Camp Randall student section to be named after student who swallowed own vomit

All articles featured in Almanac are creative, satirical and/or entirely fictional pieces. They are fully intended as such and should not be taken seriously as news.

Camp Randall has been the University of Wisconsin-Madison’s full-time football stadium since 1917. Considering its long and storied history, the Oct. 1 announcement that the stadium’s field would soon become known as Barry Alvarez Field was not received passively; the reaction was particularly strong among those with poor reading comprehension who believed that the stadium itself was being renamed.

However, honoring the university’s longtime football coach and athletic director overshadowed another significant change — beginning in the 2022 football season, the student section will be named after Brett Rawley, a courageous student who managed to hold in his own vomit during the home win against Eastern Michigan. 

Those who have been in the student section understand how disastrous it can be when someone nearby is too drunk. These individuals often mean trouble: from fights, domino effect falls, and worst of all, projectile vomiting.

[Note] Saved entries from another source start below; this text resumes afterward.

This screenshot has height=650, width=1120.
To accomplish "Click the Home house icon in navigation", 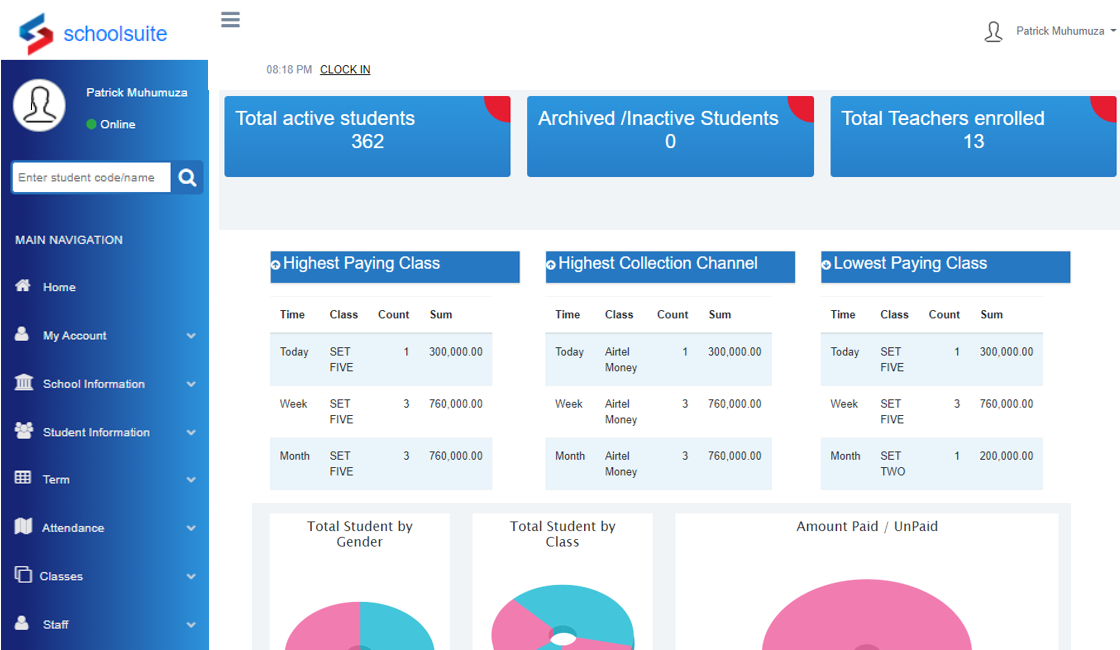I will click(x=23, y=286).
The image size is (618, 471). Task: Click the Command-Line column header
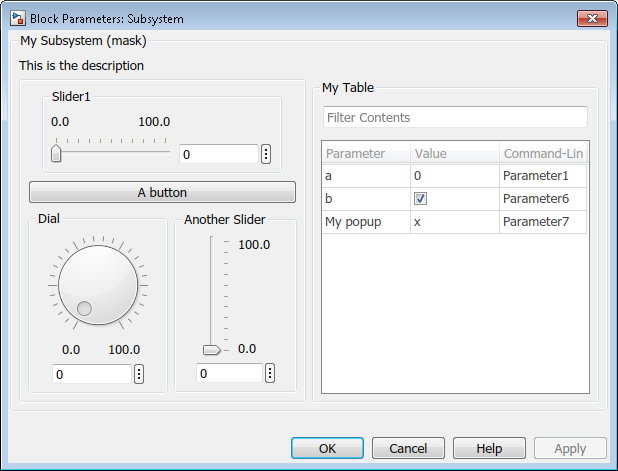[x=543, y=153]

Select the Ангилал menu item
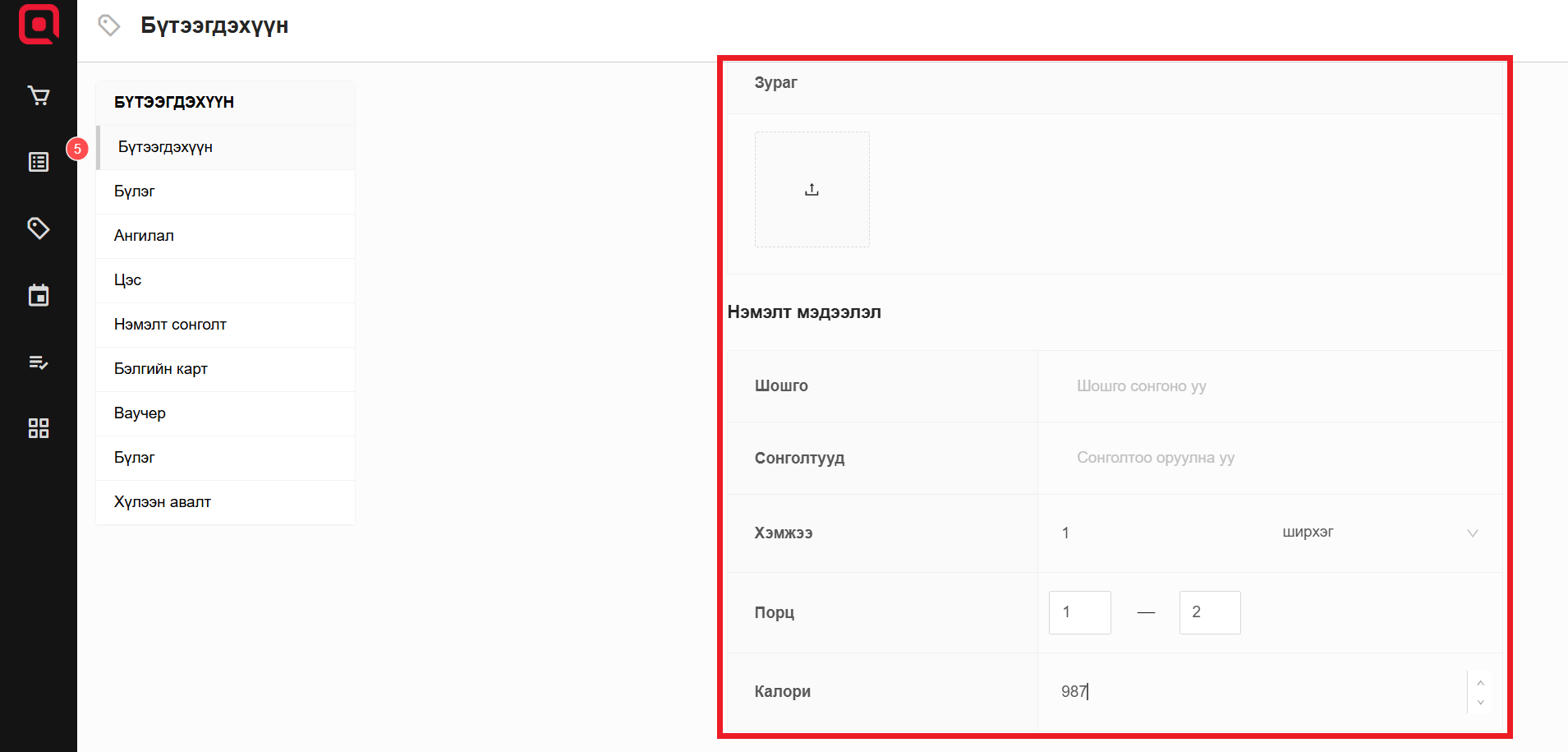[x=144, y=236]
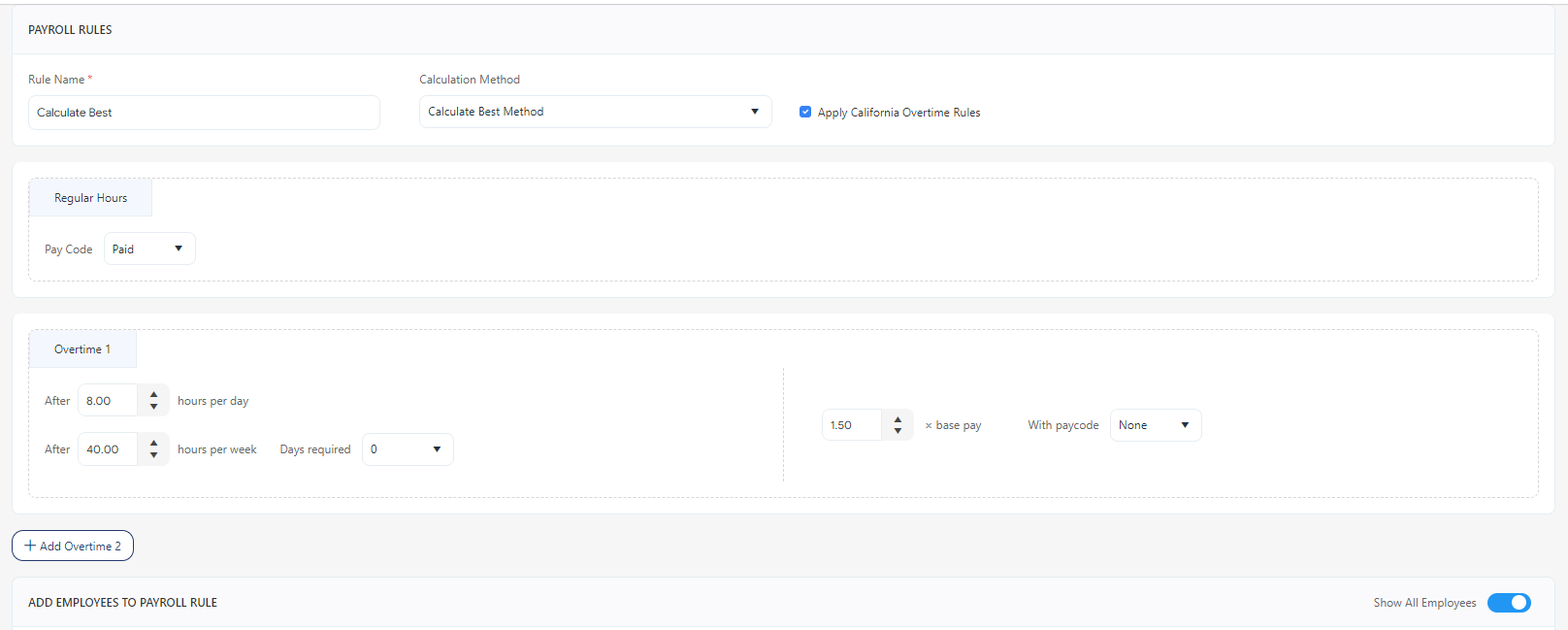This screenshot has width=1568, height=630.
Task: Open the Pay Code dropdown
Action: point(148,249)
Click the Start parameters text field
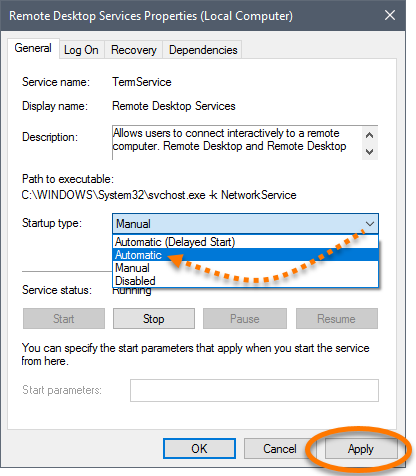This screenshot has width=416, height=476. [254, 390]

While people can keep a safe distance from these drunks during tailgates, once packed into the bleachers, there will inevitably be people stuck in the splash zone. 

When too intoxicated, most find it difficult to walk down stairs, let alone choke back the body’s natural inclination to rid itself of poison — in Rawley’s case: that last Natty. Still, the junior persevered, saving those around him from a catastrophe.

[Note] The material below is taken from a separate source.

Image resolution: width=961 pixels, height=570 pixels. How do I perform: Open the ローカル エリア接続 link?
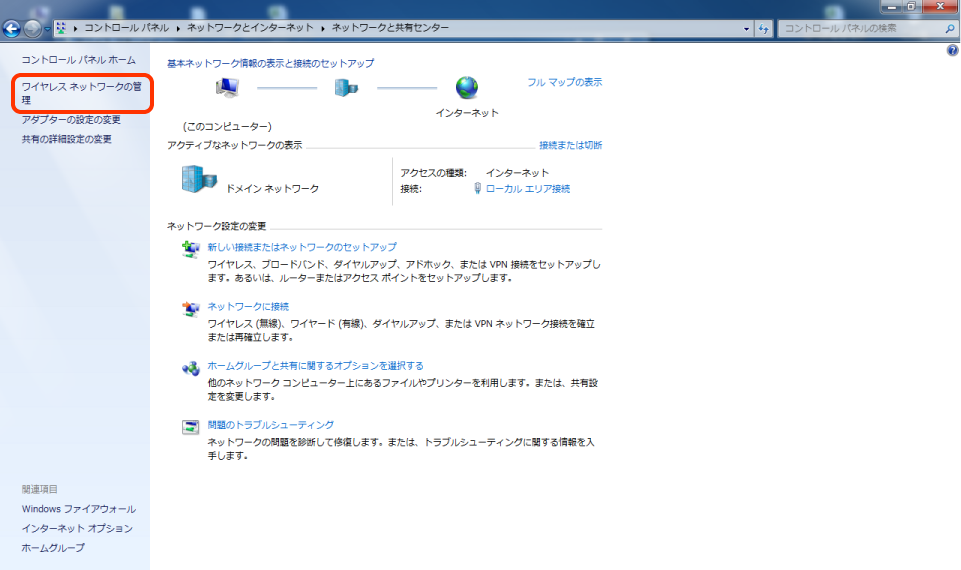tap(527, 188)
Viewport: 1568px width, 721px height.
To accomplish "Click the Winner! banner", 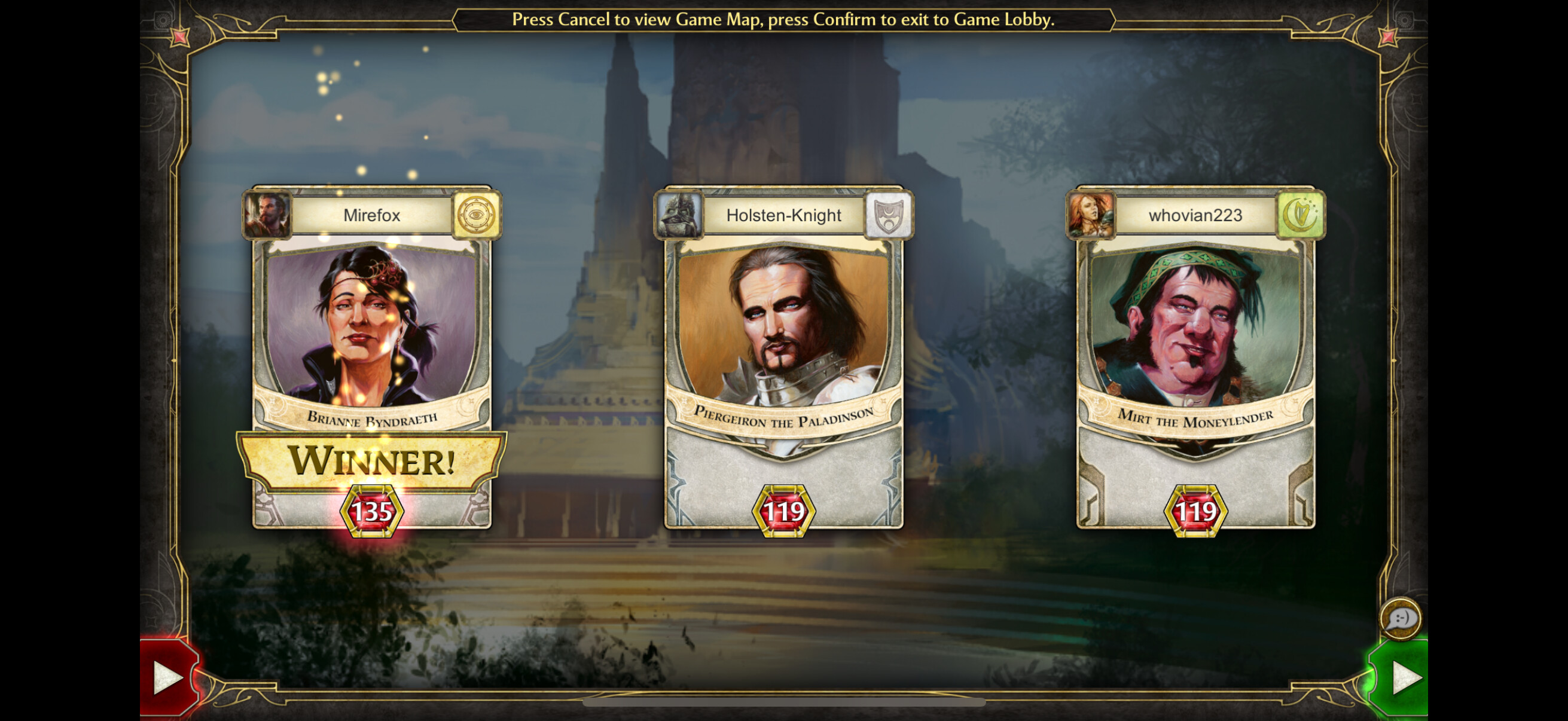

According to eyewitnesses, Rawley began drinking at approximately 1 p.m. — six hours before kickoff. He began by taking several shots of Jim Beam Apple Whiskey and a few swigs of Skrewball, allowing him to tell himself that he had fruit and a third of a PB&J for lunch. He then proceeded to shotgun a beer with each of his close friends as they showed up to the tailgate, resulting in 12 additional drinks. He then seems to have gone missing for roughly two and a half hours before returning with a mostly empty jar of jungle juice from a still unknown source. Lastly, for good measure, he absolutely destroyed the aforementioned can of Natty.

Rawley is said to have been in good spirits through most of the first three quarters. However, when it was time for Jump Around, he reportedly grabbed the shoulders of the people to his sides for dear life and went pale before ultimately appearing to take a big gulp and wince.

Reporters attempted to contact Rawley after last Saturday’s Michigan game in order to get his thoughts on the honor, but those close to him stated that he had already blacked out and was carried to his room by his roommates. As a show of gratitude, however, students were seen placing Chipotle burritos, Chinese food, and Powerade outside of Rawley’s door for when he inevitably woke up to face the disaster he brought upon himself — just as his forefathers had done and he would inevitably do again.